Thursday, January 13, 2011

Sloth

I hesitate to tell you what my "one thing to make the house better" was some days.  I don't know if I want to admit what a complete sloth I am.  I am a 300 pound woman (not complaining, I know how I got here) with two kids, an injured husband, and a stressful, but satisfying career.  I am tired after handling many of the "must-do" items in the day.  I don't want to excuse anything because I've come to terms with what it is.  The experiment is a way to combat inertia, to move a little forward.  Even an inch forward is better than status quo.  Yet, do I explain the extent of what I perceive to be laziness?  I acknowledge that I cannot be a "superwoman" and I cannot be perfect.  Yet, many other people with similar lifestyles are able to accomplish so much more on a daily basis.  I wonder how because I never learned the skills to do so.

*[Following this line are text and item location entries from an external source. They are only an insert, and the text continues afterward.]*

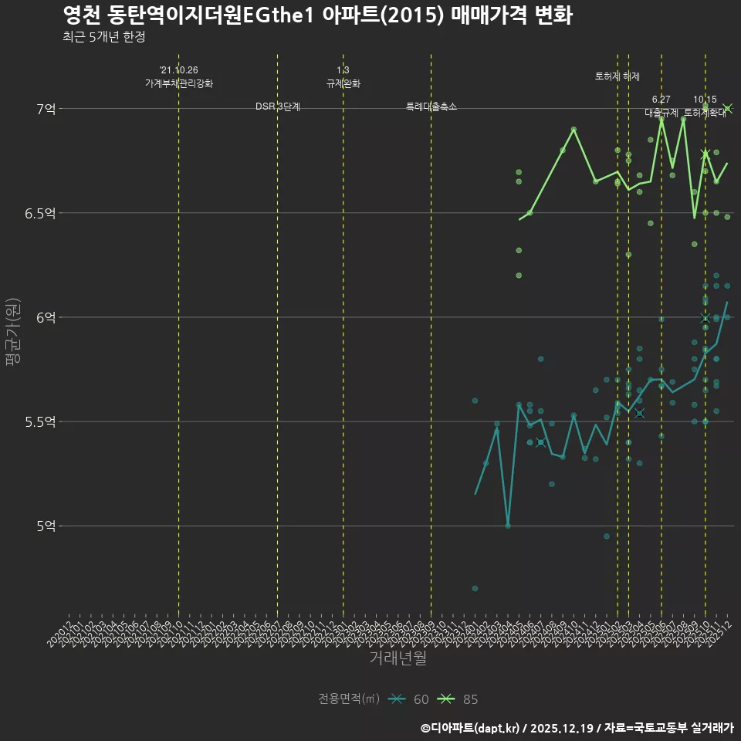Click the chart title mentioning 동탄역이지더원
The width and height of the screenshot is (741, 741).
[317, 15]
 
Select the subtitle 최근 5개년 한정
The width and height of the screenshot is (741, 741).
[103, 37]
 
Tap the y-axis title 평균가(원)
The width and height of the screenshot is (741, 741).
[12, 333]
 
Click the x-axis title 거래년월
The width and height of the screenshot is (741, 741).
[398, 658]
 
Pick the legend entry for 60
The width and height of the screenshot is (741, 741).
[409, 699]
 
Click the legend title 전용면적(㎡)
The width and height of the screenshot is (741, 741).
[349, 699]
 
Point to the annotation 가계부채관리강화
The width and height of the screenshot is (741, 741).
[178, 83]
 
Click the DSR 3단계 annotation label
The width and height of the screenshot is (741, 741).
[278, 107]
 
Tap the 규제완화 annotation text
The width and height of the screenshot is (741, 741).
[343, 83]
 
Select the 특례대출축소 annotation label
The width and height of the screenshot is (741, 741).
[431, 107]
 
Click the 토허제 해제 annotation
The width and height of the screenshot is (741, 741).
[618, 76]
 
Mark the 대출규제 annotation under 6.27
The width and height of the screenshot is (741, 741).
[661, 113]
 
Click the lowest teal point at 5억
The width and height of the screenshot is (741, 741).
[508, 526]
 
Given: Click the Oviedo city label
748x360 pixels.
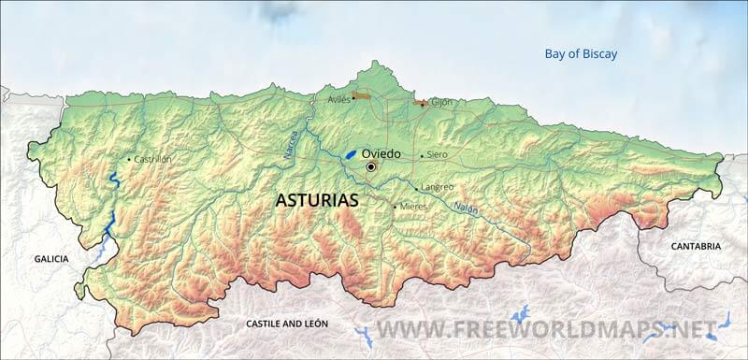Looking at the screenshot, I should [x=381, y=152].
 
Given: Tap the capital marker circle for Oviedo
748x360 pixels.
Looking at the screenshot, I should [x=371, y=166].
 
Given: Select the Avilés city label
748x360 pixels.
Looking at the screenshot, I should [x=338, y=98].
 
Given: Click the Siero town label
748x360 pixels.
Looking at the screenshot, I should [x=437, y=154].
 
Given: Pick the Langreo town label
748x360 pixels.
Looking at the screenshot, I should [x=438, y=186].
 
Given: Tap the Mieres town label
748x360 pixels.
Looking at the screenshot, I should [x=414, y=206].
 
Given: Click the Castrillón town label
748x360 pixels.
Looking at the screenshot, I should [x=152, y=159].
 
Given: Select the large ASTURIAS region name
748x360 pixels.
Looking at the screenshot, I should [x=317, y=200].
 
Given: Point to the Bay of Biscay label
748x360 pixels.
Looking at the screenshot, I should [x=581, y=53].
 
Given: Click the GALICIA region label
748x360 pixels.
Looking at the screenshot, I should [x=52, y=259].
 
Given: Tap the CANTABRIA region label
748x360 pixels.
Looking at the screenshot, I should [x=696, y=246].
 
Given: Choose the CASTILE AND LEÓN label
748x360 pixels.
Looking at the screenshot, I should [x=286, y=324].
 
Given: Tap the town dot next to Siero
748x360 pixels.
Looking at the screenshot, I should [x=422, y=155].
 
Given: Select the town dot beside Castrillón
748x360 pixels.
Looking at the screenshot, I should [x=129, y=160].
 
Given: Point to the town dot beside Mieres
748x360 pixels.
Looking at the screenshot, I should [x=395, y=207].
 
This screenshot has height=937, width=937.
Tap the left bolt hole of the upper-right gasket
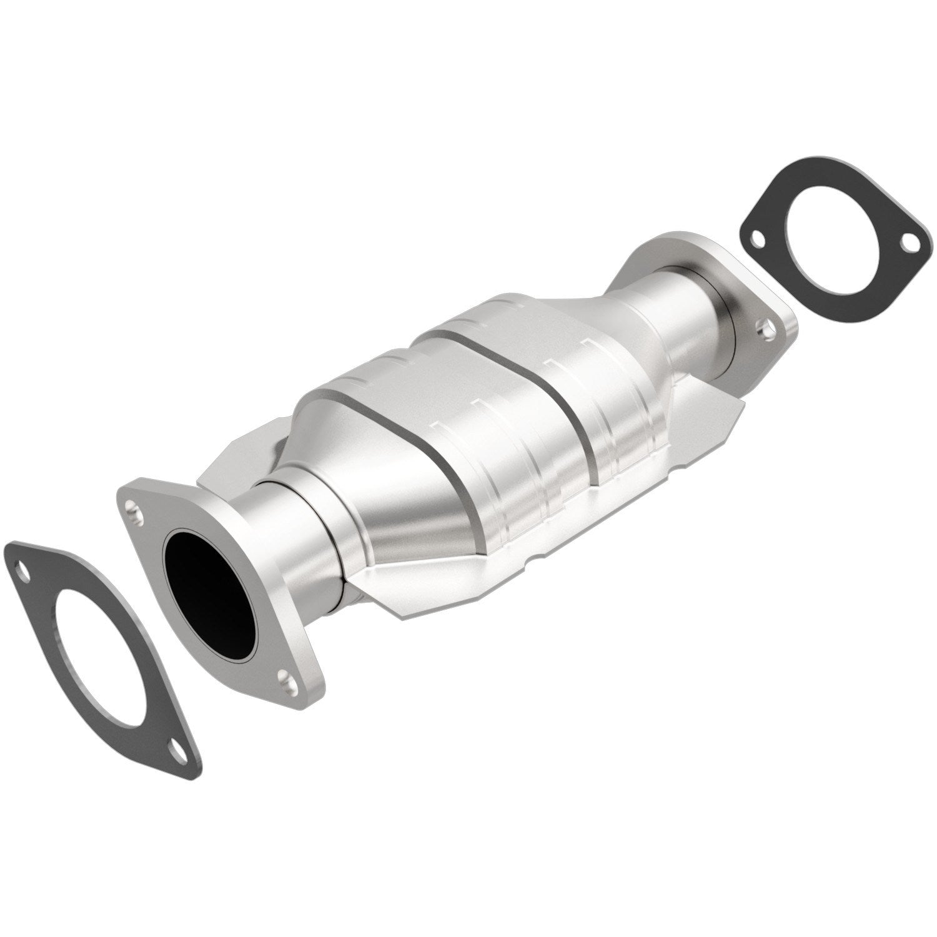[x=757, y=237]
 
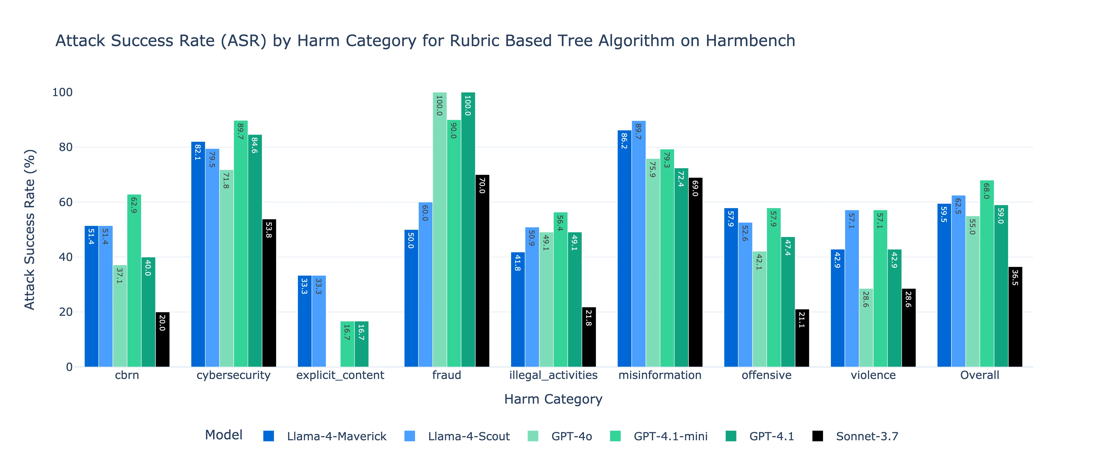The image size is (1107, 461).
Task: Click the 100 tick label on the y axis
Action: (62, 92)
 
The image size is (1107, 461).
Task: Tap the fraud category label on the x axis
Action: (446, 375)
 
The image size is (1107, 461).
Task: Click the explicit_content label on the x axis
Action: (340, 375)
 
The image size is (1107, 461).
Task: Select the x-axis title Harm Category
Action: (553, 399)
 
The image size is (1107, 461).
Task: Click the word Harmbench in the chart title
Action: (750, 41)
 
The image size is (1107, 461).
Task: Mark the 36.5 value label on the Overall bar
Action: (1015, 278)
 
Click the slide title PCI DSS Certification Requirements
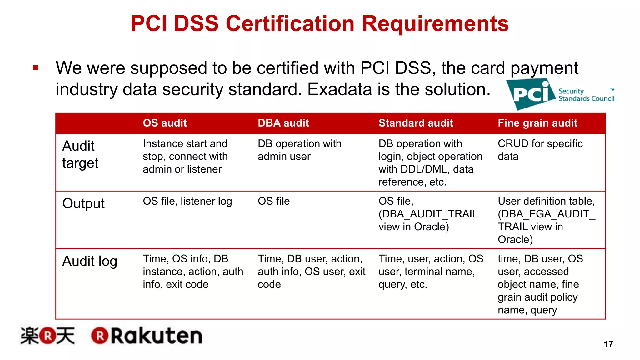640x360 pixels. (319, 24)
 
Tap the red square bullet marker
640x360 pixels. (36, 68)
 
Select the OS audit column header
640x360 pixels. (165, 123)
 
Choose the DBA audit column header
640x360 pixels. (283, 123)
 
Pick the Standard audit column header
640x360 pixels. (416, 123)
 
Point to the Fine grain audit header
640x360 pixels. (538, 123)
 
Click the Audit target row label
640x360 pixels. (80, 154)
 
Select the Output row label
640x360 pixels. (83, 203)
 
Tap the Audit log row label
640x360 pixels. (90, 261)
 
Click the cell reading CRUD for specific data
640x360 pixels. (540, 150)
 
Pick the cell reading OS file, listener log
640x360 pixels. (187, 201)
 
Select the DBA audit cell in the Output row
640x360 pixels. (274, 201)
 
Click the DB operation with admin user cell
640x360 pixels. (299, 150)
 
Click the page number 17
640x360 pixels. (608, 344)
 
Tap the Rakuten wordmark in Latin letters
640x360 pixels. (147, 336)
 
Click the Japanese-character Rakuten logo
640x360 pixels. (48, 336)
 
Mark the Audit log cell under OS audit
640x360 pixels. (193, 272)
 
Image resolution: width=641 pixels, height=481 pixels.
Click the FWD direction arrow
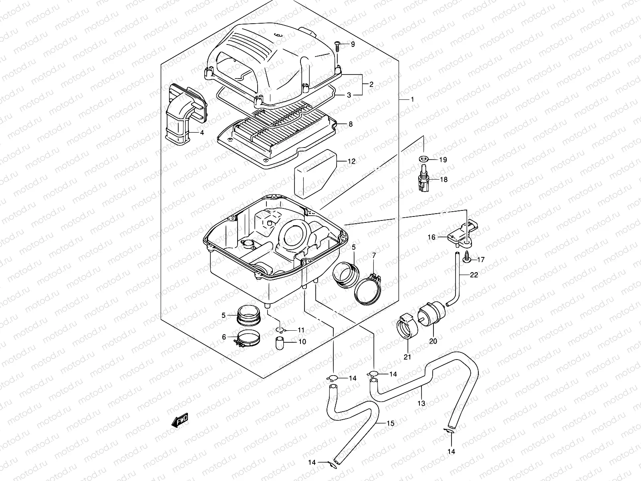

I respected my great-aunt, my grandmother's twin sister.  She kept a neat, clean house.  It was always presentable.  I tried to watch and learn, but nothing rubbed off.  I'm too similar to my grandmother, who hoarded gallon milk jugs in the basement "in case we need to fill them with water."  Or my mom, acting like a Queen and commanding us to fetch and carry for her so she didn't have to move.  I envy the side of the family that learned to put things in their places and to clean their bathrooms.  My great-aunt's kids and grandkids go over and clean her house for her on a regular basis since she is no longer capable - and they still keep their own homes clean.  It makes me feel somewhat less.

It is hard to admit that I lack in an area.  I yearn to excel at what I set my mind to.  "Keeping house" is something I fail at.  I don't handle failure well. 

So here I am, trying to decide how to explain the baby steps I'm taking to make the house better.  Steps that most people would consider part of their daily routines.  Nothing exceptional.  While I call them baby steps, they're more like giant leaps into an unknown world - where I'm still wondering if the effort is worth it.

The last couple days have been hard.  I have a huge project at work.  We haven't been sleeping because the kids (and now the rest of the household) have been sick.  I'm feverish.  Not contributors to extra activity.  But I did it.  Here's what I did:  I put away laundry. 

Yep.  That's it.  I put my basket of clean clothes either on hangars in the closet or in my dresser drawers.  I also began tackling the big pile of clothes in my closet.  I have a pile of socks in the middle of my bedroom floor.  I have another pile of towels and washcloths now.  That's progress.  It's better than the big, giant pile of everything that made it too difficult to enter the walk-in closet.  How sad is that.  But it's progress.  And someday, maybe, I'll be the one whose house is envied (and it won't be because I took a day off work to get it ready for whatever party).